* **SELECTION**
In [1]:
pip install beautifulsoup4 requests networkx


Note: you may need to restart the kernel to use updated packages.


BFS WEB CRAWLER     

In [3]:
import requests
from bs4 import BeautifulSoup
from collections import deque
import time

def bfs_crawler(start_url):
    visited = set()
    queue = deque([(start_url, 0)])
    total_time = 0
    num_pages = 0

    while queue:
        url, depth = queue.popleft()
        if url not in visited:
            try:
                start_time = time.time()
                response = requests.get(url)
                end_time = time.time()
                elapsed_time = end_time - start_time

                # Simulating processing time
                time.sleep(0.5)

                if response.status_code == 200:
                    print(f"Crawling {url} at depth {depth} - Elapsed Time: {elapsed_time:.2f} seconds")
                    total_time += elapsed_time
                    num_pages += 1

                    # Extract links from the page
                    links = extract_links(response.text)

* **THE EXERCISE**
Reproduce the BFS web crawler notebook above word for word, from its first line to its last.

* **INFORMATION SUPPLIED**
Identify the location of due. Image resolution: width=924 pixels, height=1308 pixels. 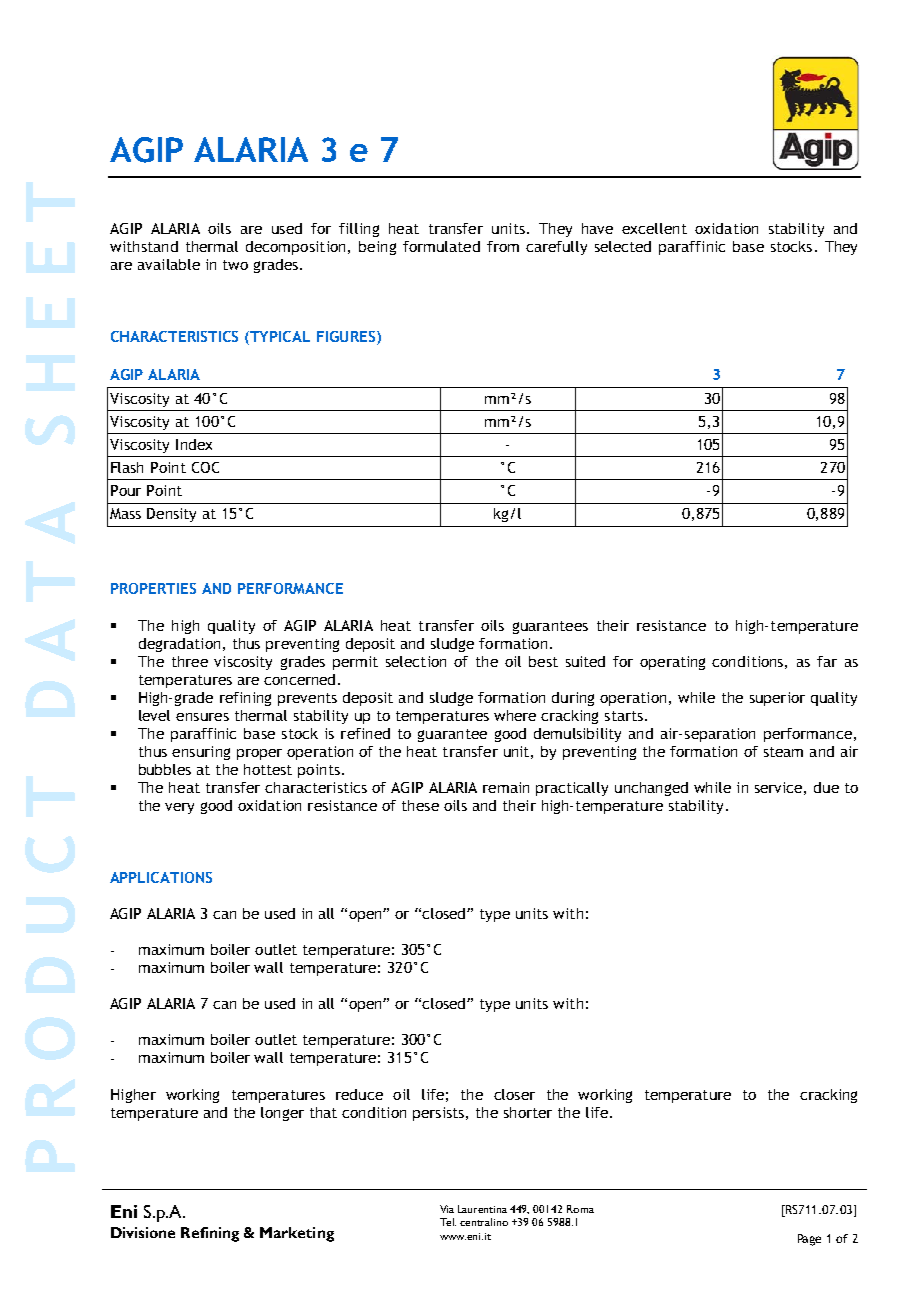
(826, 787).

* **EXERCISE RESULT**
In [1]:
pip install beautifulsoup4 requests networkx


Note: you may need to restart the kernel to use updated packages.


BFS WEB CRAWLER     

In [3]:
import requests
from bs4 import BeautifulSoup
from collections import deque
import time

def bfs_crawler(start_url):
    visited = set()
    queue = deque([(start_url, 0)])
    total_time = 0
    num_pages = 0

    while queue:
        url, depth = queue.popleft()
        if url not in visited:
            try:
                start_time = time.time()
                response = requests.get(url)
                end_time = time.time()
                elapsed_time = end_time - start_time

                # Simulating processing time
                time.sleep(0.5)

                if response.status_code == 200:
                    print(f"Crawling {url} at depth {depth} - Elapsed Time: {elapsed_time:.2f} seconds")
                    total_time += elapsed_time
                    num_pages += 1

                    # Extract links from the page
                    links = extract_links(response.text)